Ice plant cometh into its own this season
Published 28/08/2011 | 05:00
THE ice plant is aptly named because of its grey-green waxy foliage that has a glazed icy look to it. It is in flower at the moment, with broad, flat heads of tiny pink tubular flowers, each one star-shaped. The leaves are thick and fleshy, like a succulent. Its flower heads appear at the top of the shoots, about knee-height.
This flower has an exceptionally long season of interest. It starts with broad stem buds at ground level in early spring, and these expand to produce shoots with the fleshy leaves.
In summer, the flower heads expand and the buds begin to slowly change colour to pale pink and then bright pink when the tiny individual flowers open.
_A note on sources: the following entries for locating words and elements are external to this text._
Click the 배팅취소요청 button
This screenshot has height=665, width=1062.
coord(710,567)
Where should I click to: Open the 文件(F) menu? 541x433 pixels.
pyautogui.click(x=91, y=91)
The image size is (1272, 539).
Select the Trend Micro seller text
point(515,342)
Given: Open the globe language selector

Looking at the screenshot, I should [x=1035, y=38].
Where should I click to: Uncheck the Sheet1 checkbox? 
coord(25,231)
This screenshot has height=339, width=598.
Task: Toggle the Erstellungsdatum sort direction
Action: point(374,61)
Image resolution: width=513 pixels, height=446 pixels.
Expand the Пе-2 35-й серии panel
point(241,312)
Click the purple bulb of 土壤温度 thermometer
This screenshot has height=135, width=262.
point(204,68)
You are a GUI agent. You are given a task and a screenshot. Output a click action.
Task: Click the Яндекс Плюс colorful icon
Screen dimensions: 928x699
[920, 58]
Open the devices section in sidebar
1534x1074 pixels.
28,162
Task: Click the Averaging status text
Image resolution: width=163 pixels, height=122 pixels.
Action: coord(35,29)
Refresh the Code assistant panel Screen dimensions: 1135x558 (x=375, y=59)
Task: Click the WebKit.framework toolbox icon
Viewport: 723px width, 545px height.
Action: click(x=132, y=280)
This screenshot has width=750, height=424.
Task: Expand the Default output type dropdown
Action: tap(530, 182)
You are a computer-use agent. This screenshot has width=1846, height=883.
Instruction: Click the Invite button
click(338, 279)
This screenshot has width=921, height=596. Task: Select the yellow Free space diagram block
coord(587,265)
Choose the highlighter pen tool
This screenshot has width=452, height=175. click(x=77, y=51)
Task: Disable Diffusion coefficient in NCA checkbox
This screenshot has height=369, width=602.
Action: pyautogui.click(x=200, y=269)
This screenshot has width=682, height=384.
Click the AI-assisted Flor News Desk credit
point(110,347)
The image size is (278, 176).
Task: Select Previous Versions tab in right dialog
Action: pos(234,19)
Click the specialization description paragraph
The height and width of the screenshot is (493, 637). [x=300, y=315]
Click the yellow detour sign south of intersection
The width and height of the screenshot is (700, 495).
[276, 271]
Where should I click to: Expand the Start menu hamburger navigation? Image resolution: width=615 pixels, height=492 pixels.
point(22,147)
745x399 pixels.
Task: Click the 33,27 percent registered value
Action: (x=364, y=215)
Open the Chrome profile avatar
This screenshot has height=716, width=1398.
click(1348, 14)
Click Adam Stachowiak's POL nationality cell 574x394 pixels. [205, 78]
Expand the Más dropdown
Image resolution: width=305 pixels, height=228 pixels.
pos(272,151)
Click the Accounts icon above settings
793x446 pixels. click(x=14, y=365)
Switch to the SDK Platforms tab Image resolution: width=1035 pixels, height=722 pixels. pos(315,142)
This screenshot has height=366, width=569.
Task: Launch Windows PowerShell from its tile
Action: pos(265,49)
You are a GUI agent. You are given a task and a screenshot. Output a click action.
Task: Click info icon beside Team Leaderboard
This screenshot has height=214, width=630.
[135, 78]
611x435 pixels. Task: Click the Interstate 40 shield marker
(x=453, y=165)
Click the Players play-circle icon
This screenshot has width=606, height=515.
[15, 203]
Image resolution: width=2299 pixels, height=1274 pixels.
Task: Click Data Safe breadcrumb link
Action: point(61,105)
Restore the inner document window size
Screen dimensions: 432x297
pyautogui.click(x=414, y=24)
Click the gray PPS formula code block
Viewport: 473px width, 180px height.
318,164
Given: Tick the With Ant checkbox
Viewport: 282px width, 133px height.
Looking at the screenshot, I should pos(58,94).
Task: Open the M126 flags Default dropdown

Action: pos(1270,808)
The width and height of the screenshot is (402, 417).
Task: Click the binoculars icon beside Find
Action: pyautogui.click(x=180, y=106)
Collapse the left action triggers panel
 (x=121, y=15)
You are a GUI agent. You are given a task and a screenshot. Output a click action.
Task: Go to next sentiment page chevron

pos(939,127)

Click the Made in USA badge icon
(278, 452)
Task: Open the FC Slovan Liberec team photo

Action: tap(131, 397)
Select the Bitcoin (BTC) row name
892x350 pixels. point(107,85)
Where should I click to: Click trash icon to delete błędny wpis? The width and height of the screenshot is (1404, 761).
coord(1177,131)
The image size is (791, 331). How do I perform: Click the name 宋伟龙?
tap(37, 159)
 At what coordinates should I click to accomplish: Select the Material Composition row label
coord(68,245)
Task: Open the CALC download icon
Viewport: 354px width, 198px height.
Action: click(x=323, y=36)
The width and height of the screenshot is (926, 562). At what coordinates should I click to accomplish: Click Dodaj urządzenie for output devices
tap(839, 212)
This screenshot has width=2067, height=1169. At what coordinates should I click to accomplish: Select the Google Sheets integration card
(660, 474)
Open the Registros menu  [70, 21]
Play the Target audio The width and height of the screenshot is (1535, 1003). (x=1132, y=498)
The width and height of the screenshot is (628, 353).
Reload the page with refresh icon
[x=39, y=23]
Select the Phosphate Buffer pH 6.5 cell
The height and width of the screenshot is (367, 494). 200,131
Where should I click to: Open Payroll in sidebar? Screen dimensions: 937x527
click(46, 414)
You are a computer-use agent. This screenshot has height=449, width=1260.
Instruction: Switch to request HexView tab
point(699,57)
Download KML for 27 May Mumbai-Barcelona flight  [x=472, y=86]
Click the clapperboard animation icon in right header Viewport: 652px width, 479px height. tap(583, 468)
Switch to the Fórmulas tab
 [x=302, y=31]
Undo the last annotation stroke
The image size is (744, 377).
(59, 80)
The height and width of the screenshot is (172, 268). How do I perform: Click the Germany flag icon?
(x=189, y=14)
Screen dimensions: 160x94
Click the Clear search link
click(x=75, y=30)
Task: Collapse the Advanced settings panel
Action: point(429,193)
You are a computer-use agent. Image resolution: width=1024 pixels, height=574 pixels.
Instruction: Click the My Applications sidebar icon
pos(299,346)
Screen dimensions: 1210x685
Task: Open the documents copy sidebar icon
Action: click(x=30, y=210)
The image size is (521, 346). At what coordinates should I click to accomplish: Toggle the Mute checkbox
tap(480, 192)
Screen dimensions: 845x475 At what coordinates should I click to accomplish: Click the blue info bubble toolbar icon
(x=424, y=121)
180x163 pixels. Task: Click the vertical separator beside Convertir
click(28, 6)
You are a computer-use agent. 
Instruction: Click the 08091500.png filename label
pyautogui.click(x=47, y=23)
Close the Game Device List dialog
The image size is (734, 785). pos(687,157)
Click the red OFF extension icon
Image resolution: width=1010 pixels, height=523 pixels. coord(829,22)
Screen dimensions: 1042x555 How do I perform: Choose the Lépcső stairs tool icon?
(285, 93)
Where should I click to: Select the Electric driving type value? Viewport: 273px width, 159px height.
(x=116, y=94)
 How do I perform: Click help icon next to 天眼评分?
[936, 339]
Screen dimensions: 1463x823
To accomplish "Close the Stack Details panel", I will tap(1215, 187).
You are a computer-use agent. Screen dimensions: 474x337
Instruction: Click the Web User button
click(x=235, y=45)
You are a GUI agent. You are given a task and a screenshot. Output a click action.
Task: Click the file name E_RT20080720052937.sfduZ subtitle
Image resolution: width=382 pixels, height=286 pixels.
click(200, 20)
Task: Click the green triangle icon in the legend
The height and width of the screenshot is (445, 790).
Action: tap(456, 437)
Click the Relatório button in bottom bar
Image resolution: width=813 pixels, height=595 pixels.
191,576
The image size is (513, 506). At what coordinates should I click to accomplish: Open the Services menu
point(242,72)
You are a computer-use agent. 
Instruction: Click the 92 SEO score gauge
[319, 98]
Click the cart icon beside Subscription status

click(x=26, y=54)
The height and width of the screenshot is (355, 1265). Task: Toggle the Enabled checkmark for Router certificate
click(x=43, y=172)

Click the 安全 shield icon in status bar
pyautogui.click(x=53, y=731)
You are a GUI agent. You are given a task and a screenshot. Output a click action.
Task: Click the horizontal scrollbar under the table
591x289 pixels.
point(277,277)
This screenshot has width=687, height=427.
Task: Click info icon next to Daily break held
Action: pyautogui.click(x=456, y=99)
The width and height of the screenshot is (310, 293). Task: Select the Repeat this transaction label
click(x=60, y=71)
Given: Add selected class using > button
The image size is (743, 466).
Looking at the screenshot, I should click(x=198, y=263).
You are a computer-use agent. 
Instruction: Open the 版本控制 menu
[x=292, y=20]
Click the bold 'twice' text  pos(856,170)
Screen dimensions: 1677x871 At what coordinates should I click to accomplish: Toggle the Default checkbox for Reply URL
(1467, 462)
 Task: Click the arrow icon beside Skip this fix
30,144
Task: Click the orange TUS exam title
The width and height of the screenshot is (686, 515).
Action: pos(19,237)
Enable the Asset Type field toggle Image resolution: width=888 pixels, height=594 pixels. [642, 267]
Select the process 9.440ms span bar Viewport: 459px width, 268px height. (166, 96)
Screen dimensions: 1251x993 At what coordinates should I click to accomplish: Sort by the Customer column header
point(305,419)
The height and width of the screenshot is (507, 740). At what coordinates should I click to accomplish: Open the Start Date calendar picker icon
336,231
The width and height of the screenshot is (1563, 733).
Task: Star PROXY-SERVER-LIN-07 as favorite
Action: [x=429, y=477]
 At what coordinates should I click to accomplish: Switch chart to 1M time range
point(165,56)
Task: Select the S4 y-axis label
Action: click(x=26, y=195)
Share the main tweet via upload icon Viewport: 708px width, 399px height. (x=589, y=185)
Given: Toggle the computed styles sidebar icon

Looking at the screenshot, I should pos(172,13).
At this point, insects begin to visit and the ice plant flowers are much visited by butterflies. It is one of the very best butterfly plants, especially on a warm sunny day when butterflies are active. As flowering progresses, the flowers deepen in colour and by the time the tiny seed pods form, the flower-head colour is deep wine-red.
As autumn progresses, the leaves change colour to shades of soft yellow, and are finally shed. The bare stems harden and dry out and the seed-heads also dry out to attractive shades of deep coffee-brown colour. The deep brown colour, and the shape of the seedheads, is a great addition to the assortment of late-autumn and winter seed-heads and withered stems in a border.
The dried-out stems are robust and last well into winter, and even into spring of the following year. When they finally get too shabby, they can be cut away, and the cycle begins again.
While one plant on its own is good, the ice plant is most effective if it is used in a few places near the front of a border, each one echoing the other visually.
There are several named varieties of ice plant, Sedum spectabile, with varying flower colours. 'Brilliant' has bright pink flowers. 'Carmen' is a darker mauve-pink, while 'September Glow' has rich pink flowers and 'Iceberg' is white but a bit wan.
The related Sedum telephinium is similar but of more open habit and often with somewhat looser flower heads. This species is usually seen in its purple-leaved forms, notably 'Atropurpureum'. The two kinds of foliage colour associate well together and with other autumn flowers.
All kinds are easy to grow in any good ordinary soil. Ideally, they do best in a well-drained soil, not too rich, in full sunshine. Heavy soil or very fertile soil tends to make them too tall and the clump of stems may flop open in the middle, which is not so attractive.